Snoopy is allegedly a dog. But he’s not like Year of the Dog, and not like any dog I’ve seen. As familiar as I am with dogs, I’ve never known a dancing beagle. Snoopy’s eccentric antics and heroic fantasies project the unmistakable spirit of Sagittarius: The sun is up, birds are singing, and we’re off on a great adventure -- it’s a happy day. Simple, carefree. Lots of laughs.

Although Sagittarius and Year of the Dog are in most ways opposite to each other, they have a couple of points in common, both (not surprisingly, I believe) found in abundance in Charles Schulz’s comic strip. The first of these is a nutty, sarcastic sense of humor.

Charlie Brown and Snoopy Charlie Brown and Snoopy Charlie Brown and Snoopy

The second point in common is a love of action: baseball, football, hockey…

Charlie Brown and Snoopy

…tennis, kite flying…

Charlie Brown and Snoopy

…and various other kinds of action.

Charlie Brown and Snoopy

Peanuts cartoons often remind me of Zen paintings. One could lecture about their Zen-like economy of line. When Charles Schulz had a story to tell, he didn’t seem to fuss about; he seemingly just wrote it and drew it and there it was. And there it is and always will be. How did he do it? How did he think of all that? How did he create so much? I wish I knew.

There is a third Peanuts character I’ll mention, in part because she’s my favorite of Charles Schulz’s creations and in part because she, like her creator and unlike any other Peanuts character, consists of a blend of Year of the Dog and Sagittarius in one complex, contradictory package: Peppermint Patty. I suspect that she’s her creator in disguise. I couldn’t prove that.

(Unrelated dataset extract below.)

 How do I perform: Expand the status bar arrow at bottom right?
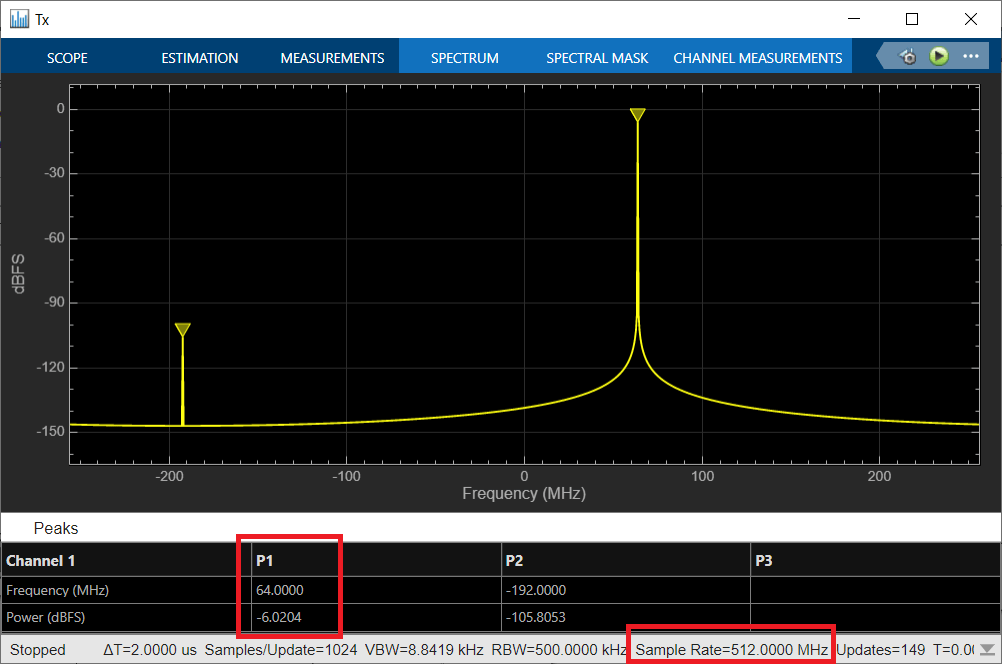tap(987, 649)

But I suspect it.

Charlie Brown and Snoopy

Peppermint Patty, in her own sad-and-funny way, demonstrates that the deepest humor contains both happiness and sadness, both comedy and tragedy. The greatest philosophers, humorists, and clowns have recognized that truth. The comic characters and situations Charles Schulz wrote and drew in Peanuts go far beyond the shallow-gag humor found in most comic strips. They deal with what life is about, both pleasant and unpleasant, for all of us. And they go surprisingly deep -- not just deep-for-a-comic-strip, but deep.

Charlie Brown and Snoopy

Like the movies of the 1930s and 1940s, which helped Americans deal with the grim realities of the Great Depression and World War II -- and unlike today’s movies that more often than not make us more stressed, frightened, and depressed than we already were -- the Peanuts episodes make us feel good. I don’t think it would be overreaching to call them mass psychotherapy. Whatever familiar-to-our-experience problem the characters are confronted with, they help us laugh about it. Laughter can be very powerful healing and strengthening medicine. And healing, strengthening laughter is just the sort that Charles Schulz gave us. It was a great gift.